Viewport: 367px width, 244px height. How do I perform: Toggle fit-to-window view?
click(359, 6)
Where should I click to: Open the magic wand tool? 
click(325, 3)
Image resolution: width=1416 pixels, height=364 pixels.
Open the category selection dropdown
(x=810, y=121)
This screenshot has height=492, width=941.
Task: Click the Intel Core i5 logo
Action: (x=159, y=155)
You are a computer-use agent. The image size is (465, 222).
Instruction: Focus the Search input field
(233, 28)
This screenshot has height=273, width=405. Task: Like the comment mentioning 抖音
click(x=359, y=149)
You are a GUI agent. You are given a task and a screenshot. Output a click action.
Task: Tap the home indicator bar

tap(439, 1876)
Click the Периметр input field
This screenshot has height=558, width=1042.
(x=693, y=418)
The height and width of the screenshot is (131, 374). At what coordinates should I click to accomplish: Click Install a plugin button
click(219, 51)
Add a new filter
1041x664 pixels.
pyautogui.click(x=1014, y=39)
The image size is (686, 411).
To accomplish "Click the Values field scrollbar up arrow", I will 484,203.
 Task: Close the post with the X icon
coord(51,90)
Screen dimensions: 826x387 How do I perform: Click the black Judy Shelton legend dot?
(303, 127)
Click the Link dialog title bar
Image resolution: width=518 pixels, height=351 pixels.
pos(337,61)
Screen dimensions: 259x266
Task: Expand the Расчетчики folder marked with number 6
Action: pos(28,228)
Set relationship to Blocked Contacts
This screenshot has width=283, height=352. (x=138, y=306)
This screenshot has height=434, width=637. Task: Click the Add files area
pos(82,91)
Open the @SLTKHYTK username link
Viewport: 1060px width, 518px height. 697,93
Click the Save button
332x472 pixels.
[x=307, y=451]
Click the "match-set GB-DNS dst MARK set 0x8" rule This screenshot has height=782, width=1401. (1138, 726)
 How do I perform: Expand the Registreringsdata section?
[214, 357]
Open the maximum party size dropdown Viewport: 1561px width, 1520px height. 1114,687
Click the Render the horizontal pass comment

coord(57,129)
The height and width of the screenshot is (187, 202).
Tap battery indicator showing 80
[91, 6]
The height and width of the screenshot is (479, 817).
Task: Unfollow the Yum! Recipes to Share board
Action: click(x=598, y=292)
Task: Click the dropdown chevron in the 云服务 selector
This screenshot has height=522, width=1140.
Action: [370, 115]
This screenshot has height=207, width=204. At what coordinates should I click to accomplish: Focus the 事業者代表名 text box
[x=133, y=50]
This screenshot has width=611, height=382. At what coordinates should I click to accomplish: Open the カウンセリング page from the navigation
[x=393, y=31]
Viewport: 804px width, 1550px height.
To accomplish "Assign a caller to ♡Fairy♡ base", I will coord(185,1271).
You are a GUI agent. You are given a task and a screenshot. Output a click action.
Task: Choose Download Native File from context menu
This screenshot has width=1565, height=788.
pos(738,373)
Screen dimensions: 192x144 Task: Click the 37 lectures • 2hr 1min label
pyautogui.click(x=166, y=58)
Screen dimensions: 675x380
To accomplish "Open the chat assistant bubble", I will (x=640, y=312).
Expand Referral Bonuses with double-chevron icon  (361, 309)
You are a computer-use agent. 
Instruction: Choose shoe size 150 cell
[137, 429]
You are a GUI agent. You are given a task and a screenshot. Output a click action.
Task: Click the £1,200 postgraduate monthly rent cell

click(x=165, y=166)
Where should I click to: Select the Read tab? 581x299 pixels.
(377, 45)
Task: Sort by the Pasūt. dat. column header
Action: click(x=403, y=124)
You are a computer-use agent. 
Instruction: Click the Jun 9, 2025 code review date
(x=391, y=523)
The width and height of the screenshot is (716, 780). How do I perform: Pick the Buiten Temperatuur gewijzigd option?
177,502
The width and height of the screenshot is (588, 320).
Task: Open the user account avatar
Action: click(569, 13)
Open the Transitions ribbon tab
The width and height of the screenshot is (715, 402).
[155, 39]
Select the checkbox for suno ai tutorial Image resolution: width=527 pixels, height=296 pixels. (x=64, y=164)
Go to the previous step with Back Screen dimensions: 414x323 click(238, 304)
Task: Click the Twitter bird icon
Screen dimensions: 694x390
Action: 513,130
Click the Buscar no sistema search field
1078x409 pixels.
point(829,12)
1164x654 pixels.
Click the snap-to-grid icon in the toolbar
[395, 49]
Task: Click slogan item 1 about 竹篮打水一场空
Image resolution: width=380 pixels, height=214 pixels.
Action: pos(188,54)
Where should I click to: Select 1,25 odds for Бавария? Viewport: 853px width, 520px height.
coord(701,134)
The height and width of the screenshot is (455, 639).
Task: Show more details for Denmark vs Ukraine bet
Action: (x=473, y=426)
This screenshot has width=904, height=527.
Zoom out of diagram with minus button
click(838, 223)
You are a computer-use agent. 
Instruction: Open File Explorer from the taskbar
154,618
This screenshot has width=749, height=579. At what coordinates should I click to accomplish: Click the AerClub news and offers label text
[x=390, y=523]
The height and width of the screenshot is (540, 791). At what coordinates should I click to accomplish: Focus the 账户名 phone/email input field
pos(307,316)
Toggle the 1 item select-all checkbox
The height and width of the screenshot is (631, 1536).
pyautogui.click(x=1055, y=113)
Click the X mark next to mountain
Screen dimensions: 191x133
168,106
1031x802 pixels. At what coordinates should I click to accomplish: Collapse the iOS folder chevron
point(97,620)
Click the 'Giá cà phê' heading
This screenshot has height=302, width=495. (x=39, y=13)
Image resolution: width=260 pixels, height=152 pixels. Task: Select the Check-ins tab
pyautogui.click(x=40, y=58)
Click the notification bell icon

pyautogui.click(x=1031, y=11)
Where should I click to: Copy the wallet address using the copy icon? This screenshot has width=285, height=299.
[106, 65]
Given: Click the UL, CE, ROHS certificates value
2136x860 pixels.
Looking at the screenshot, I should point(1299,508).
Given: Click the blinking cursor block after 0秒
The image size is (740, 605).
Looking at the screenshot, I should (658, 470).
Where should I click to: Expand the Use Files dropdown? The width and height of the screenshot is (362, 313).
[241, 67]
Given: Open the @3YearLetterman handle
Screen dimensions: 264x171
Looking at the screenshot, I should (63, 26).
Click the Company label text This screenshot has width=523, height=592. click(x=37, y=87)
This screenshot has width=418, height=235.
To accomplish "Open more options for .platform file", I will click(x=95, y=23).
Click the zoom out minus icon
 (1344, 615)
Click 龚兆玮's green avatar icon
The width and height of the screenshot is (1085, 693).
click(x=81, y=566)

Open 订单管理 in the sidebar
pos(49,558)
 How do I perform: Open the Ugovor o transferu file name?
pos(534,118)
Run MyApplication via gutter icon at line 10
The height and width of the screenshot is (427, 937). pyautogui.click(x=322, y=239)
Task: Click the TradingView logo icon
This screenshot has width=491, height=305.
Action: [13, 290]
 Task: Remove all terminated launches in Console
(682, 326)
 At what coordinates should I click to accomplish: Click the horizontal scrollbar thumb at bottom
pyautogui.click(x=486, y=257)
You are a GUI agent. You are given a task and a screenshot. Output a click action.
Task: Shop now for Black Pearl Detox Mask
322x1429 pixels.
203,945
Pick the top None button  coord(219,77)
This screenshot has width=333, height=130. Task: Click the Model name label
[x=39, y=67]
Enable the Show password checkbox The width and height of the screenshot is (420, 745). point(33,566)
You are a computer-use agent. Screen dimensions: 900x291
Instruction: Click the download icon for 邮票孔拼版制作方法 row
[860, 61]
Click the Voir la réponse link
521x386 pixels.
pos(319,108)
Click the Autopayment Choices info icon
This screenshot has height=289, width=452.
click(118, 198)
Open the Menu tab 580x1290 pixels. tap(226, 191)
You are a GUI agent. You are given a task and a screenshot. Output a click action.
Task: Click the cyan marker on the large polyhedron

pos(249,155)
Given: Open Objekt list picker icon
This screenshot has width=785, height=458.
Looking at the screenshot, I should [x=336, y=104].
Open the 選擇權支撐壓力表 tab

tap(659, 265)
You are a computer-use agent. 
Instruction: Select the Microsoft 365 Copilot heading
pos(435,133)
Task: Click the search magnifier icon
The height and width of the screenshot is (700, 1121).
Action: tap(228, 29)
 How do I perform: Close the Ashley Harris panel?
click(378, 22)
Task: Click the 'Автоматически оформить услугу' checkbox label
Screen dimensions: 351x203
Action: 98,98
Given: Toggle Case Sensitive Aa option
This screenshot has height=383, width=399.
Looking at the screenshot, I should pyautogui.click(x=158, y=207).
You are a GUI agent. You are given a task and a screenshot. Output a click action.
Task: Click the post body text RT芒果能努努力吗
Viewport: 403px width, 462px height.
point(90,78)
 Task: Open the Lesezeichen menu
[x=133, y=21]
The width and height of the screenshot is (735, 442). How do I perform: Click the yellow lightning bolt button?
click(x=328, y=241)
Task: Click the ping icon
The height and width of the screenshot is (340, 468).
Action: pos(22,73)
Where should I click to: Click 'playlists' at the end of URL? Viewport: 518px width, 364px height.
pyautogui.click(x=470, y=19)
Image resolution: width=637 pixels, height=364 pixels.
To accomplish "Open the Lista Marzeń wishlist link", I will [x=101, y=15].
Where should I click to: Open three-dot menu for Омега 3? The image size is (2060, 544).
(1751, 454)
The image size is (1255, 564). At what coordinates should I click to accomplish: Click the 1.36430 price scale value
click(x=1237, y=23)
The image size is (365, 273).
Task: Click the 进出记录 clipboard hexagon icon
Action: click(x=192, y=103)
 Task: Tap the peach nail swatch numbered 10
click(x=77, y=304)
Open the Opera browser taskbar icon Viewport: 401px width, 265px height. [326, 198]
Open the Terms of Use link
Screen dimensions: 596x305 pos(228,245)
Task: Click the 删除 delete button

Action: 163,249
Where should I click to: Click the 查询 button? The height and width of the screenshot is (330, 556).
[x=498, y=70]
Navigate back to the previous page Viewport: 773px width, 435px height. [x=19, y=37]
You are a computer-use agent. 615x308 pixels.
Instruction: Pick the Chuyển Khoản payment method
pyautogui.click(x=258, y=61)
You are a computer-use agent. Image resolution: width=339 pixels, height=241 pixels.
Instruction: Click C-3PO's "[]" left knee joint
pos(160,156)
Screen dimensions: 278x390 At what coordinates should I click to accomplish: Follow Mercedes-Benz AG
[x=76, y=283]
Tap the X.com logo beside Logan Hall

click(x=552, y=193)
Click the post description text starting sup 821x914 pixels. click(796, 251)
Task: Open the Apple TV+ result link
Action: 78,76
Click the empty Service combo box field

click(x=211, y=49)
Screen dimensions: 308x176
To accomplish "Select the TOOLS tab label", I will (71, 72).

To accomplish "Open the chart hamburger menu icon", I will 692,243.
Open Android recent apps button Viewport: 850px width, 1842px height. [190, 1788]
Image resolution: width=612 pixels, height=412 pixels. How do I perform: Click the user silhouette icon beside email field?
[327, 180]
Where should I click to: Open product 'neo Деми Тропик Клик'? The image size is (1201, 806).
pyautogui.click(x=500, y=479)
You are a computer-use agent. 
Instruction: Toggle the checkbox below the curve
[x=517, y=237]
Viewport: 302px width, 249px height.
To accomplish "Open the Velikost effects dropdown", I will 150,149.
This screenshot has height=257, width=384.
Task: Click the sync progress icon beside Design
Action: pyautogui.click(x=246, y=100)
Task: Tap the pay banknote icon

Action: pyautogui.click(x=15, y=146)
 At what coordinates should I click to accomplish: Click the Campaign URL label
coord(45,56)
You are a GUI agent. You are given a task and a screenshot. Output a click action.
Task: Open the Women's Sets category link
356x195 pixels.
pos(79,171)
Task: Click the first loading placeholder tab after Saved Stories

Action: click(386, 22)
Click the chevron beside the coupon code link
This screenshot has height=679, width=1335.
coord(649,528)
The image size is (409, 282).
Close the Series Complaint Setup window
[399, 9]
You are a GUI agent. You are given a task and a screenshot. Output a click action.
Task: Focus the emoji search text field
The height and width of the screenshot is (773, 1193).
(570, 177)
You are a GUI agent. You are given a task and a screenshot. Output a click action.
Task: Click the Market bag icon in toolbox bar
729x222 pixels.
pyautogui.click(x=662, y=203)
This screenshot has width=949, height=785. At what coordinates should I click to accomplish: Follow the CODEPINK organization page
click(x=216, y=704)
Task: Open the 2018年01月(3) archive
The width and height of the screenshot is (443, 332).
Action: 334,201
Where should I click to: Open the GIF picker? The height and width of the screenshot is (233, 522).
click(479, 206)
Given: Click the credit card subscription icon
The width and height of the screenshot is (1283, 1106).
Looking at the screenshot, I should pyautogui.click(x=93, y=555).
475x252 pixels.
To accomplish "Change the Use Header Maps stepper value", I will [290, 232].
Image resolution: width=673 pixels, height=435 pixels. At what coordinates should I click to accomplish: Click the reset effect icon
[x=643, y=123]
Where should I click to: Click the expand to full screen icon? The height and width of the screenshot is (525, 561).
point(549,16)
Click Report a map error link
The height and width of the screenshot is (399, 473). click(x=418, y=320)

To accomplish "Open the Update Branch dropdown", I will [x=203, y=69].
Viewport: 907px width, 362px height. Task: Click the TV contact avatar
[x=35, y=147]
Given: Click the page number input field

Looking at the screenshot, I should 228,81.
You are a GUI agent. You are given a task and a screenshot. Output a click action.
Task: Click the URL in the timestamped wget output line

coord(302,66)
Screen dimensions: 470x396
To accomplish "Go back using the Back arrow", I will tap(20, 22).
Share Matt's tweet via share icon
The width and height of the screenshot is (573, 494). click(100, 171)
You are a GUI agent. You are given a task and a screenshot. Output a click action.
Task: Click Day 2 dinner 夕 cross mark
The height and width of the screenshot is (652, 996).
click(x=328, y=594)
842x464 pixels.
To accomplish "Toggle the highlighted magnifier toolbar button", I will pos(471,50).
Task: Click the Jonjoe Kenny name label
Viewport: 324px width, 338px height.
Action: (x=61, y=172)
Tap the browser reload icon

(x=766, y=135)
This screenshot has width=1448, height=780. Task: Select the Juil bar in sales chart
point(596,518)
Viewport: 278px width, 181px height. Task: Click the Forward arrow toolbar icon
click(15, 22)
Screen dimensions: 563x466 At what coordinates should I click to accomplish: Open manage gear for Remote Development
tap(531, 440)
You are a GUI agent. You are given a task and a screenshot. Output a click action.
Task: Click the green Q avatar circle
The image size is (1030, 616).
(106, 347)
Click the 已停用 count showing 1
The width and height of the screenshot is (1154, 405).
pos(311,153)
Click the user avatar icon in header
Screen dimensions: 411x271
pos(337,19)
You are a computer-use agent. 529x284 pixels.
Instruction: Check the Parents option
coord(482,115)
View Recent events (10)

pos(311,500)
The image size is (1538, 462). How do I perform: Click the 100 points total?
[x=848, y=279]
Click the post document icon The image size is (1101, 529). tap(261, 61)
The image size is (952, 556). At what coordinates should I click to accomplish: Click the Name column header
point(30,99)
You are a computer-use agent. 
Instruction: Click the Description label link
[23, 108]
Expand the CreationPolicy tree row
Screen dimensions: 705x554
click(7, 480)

■ About this exercise:
Would you return all lines from the preceding listing that contain the word "green"?

■ Written solution:
Click 龚兆玮's green avatar icon
Task: Click the green Q avatar circle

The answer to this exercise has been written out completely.